* _INSTRUCCIÓN DADA 1_
Según el texto sobre el mensaje del predicador, ¿de qué manera no obtiene su mensaje el predicador cristiano?
* _INSTRUCCIÓN DADA 2_
Escribe la continuación del texto sobre el mensaje del predicador a partir de su última oración.

* _TEXTO MOSTRADO_

┄┄┄┄┄┄┄┄┄┄┄┄┄┄┄┄┄┄┄┄

Mensaje y autoridad del predicador

por John Stott

A veces confundimos predicar con profetizar. Existen grandes diferencias entre estos dos dones. No es suficiente que el predicador conozca la Palabra de Dios: debe conocer a los que lo escuchan.


La primera pregunta importante que tiene que afrontar el predicador es: «¿Qué voy a decir y de dónde obtendré mi mensaje?». Se han dado diversas respuestas equivocadas con respecto al origen y contenido del mensaje del predicador. Vamos a empezar con algunas de carácter negativo.



No es un profeta



En primer lugar, el predicador cristiano no es un profeta, es decir, no obtiene el mensaje mediante una revelación directa y original de Dios. Desde luego, hay personas hoy en día que usan la palabra «profeta» erróneamente. No es extraño que a alguien que predica con pasión se lo describa como poseedor del fuego profético; y de un predicador que puede discernir las señales de los tiempos. Que ve la mano de Dios en los acontecimientos del momento y pretende interpretar el significado de las corrientes sociales y políticas. Se dice a veces que es profeta y que tiene el don profético. Pero sugiero que este uso del término «profeta» es incorrecto.

┄┄┄┄┄┄┄┄┄┄┄┄┄┄┄┄┄┄┄┄

* _INFORMACIÓN SUMINISTRADA_
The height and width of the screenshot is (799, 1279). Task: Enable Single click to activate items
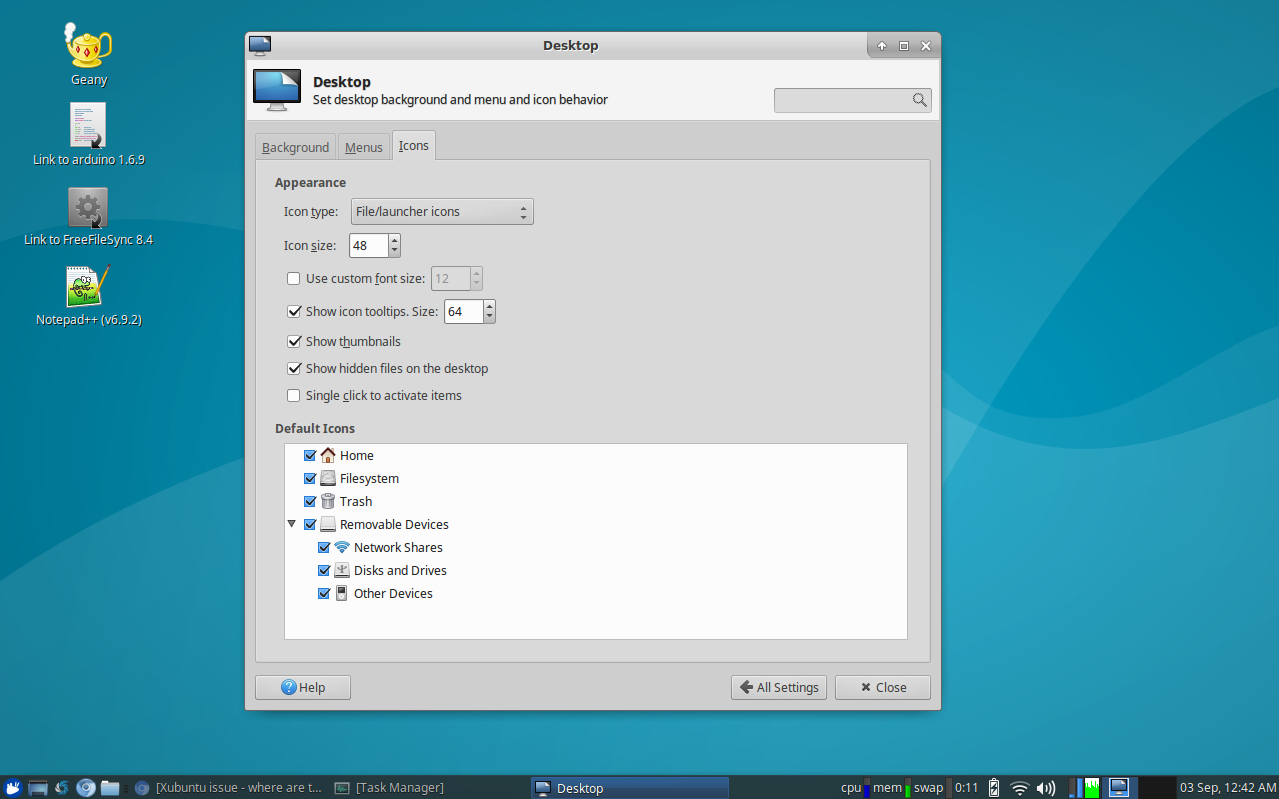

┄┄┄┄┄┄┄┄┄┄┄┄┄┄┄┄┄┄┄┄

* _RESULTADO 1_
No lo obtiene mediante una revelación directa y original de Dios.

* _RESULTADO 2_
Entonces, ¿qué es un profeta? El Antiguo Testamento lo consideraba como el portavoz directo de Dios. Cuando Dios eligió a Aarón para que transmitiera las palabras de Moisés a Faraón, explicó el plan a Moisés: «Mira, yo te he constituido dios para Faraón, y tu hermano Aarón será tu profeta.» Y de nuevo: «Tú hablarás a él [Aarón] y pondrás en su boca las palabras, y yo estaré con tu boca y con la suya, y os enseñaré lo que hayáis de hacer. Y él hablará por ti al pueblo; él te será a ti en lugar de boca, y tú serás para él en lugar de Dios» (Ex 7.1–2; 4.10–17). Esto deja bien claro que el profeta era «boca» de Dios, que Dios hablaba por medio de él. De manera parecida, al explicar que levantaría un profeta como Moisés, Dios dijo: «Les suscitaré un profeta de en medio de sus hermanos, como tú, y pondré mis palabras en boca de él, quien les hablará todo lo que Yo le ordene … él pronunciará [mis palabras] en mi nombre»(Dt 18.18–19).




El profeta no hablaba ni sus propias palabras ni en su propio nombre, sino las palabras de Dios y en nombre de Dios. Esta convicción de que Dios les había hablado y revelado sus secretos (Am 3.7–8) explica las conocidas fórmulas proféticas «Vino palabra de Jehová a…», «…Así dice Jehová…», «Oíd la palabra del Señor» y «La boca de Jehová ha hablado».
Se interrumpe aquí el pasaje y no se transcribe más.